Flash Wolves’ mid-jungle duo of Huang “Maple” Yi-tang and Hung “Karsa” Hau-hsuan have been dominating for years. They’ve proven over the years that they are one of the best duos to ever play the game. And the scariest thing is that they are looking better than ever.

In the past, Maple and Karsa have been held back by their teammates. Flash Wolves, too, struggled at the ADC position against better competition last year. ADC Hsiung “NL” Wen-an just wasn’t himself on the international stage. Across six games at Worlds, he accumulated only 13 kills, unable to make a dent in either his lane or the team’s fights.

Maybe it was just nerves, as NL was passable in the LMS, but Flash Wolves decided they couldn’t wait to find out. The new season brought in a new ADC, Lu “Betty” Yu-hung. There have been some predictable growing pains with the young player, but he has been a strong laner and shown some good synergy with veteran support Hu “SwordArt” Shuo-jie.

Flash Wolves’ team-defining win earlier this year at the IEM Championships in Katowice came off the back of strong team play with everyone contributing. Maple still crushed his lane, but Flash Wolves made intelligent use of his ability synergy with Karsa to set vision for proactive map movements.

In the IEM final, Flash Wolves ran G2 (the best macro team in Europe) ragged around the map. Even as G2 built a kill lead, Maple and Karsa set up vision for unstoppable power plays. Thoroughly shaken, G2 rolled over in the closing game, ceding the mid lane to Maple, and their hopes of victory with it.

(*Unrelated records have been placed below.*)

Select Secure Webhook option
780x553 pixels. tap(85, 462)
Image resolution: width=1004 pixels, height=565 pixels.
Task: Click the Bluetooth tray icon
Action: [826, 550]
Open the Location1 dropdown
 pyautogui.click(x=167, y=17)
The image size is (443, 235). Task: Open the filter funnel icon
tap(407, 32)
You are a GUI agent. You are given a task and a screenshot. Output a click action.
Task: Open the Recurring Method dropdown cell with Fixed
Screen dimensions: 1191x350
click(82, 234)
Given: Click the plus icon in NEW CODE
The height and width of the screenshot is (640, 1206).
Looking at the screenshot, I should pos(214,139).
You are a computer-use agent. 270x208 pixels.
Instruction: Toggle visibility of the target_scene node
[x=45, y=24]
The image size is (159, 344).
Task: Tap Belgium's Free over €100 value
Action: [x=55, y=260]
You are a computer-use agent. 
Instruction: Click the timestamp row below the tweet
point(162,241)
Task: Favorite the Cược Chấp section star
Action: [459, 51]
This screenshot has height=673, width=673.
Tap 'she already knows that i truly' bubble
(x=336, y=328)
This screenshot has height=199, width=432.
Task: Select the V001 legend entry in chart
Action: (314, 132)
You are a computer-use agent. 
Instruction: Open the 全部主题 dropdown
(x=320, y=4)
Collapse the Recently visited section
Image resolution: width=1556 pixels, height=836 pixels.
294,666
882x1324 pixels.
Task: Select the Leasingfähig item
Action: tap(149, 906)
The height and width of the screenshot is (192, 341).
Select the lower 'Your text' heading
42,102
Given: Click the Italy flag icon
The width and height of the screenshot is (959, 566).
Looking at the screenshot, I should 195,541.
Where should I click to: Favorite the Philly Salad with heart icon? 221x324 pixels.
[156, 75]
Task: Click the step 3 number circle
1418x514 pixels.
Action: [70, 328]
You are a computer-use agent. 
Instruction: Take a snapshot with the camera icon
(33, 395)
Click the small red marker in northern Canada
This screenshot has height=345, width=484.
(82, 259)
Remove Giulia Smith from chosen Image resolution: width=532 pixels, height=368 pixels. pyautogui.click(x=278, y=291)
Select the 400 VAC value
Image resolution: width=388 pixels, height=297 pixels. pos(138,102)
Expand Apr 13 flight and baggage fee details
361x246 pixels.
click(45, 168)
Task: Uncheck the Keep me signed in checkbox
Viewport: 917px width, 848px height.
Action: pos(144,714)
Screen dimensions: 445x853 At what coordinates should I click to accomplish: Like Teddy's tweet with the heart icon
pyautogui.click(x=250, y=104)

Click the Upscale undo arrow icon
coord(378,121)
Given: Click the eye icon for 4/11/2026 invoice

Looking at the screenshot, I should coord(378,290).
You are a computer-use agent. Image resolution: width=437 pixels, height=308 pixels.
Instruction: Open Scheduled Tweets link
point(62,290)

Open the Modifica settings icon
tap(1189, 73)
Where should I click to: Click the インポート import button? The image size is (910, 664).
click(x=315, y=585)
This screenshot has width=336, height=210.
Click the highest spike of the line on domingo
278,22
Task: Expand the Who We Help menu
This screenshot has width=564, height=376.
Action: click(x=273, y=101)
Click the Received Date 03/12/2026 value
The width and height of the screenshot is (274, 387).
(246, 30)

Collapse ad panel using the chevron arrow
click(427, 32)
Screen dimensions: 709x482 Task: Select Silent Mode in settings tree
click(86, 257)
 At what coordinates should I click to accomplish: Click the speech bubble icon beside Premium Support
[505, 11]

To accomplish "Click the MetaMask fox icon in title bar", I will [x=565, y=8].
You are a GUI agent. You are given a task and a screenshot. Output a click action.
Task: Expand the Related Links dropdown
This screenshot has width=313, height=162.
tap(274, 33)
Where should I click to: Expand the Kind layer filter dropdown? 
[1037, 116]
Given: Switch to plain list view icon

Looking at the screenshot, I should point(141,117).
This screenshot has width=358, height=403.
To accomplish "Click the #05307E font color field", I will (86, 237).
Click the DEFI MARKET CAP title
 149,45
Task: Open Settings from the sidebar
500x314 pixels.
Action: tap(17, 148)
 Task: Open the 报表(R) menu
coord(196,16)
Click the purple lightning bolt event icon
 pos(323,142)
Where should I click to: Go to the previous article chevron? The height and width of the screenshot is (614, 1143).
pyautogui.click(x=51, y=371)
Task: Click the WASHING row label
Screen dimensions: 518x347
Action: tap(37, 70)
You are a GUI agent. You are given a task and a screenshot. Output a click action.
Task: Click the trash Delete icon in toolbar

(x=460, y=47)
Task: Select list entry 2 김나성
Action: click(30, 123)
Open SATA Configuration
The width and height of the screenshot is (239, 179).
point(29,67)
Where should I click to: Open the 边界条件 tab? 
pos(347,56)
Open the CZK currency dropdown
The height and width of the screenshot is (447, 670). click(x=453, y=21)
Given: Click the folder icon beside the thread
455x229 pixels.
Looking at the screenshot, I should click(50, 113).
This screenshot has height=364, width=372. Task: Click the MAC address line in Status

Can Supermassive’s synergy accommodate Naru’s questionable positioning?

This will be a big challenge for SuperMassive. Their own mid laner, Koray “Naru” Bıçak, has been brilliant at times, but also inconsistent, as he has a bad habit of being caught out of position. That is a death knell against a duo like Maple and Karsa. Naru has looked best on high-mobility split push champions, but if he can’t be trusted in a side lane with Maple, the team’s macro will go right where G2’s went—in the toilet.

SuperMassive got to this point by supporting their ADC, and that is still a fine strategy. But in the first 15-20 minutes, they need to play as a team to support their mid laner. They need much sharper play from jungler Furkan “Stomaged” Güngör, who can be caught in no man’s land. Sure, they dominated Group A, but the same type of game is not going to hold up against Flash Wolves. They need all five members to buy wards and roam together to control the river lest the Flash Wolves appear out of nowhere for dives and picks.

As much as fans want this to be a good series, there’s little hope that SuperMassive can beat Flash Wolves in three out of five games. Maple is just too good. After getting their long-awaited international title at IEM, Flash Wolves has looked better than ever. Maybe the best thing SuperMassive can do with their extra day is to do some scouting on Gigabyte.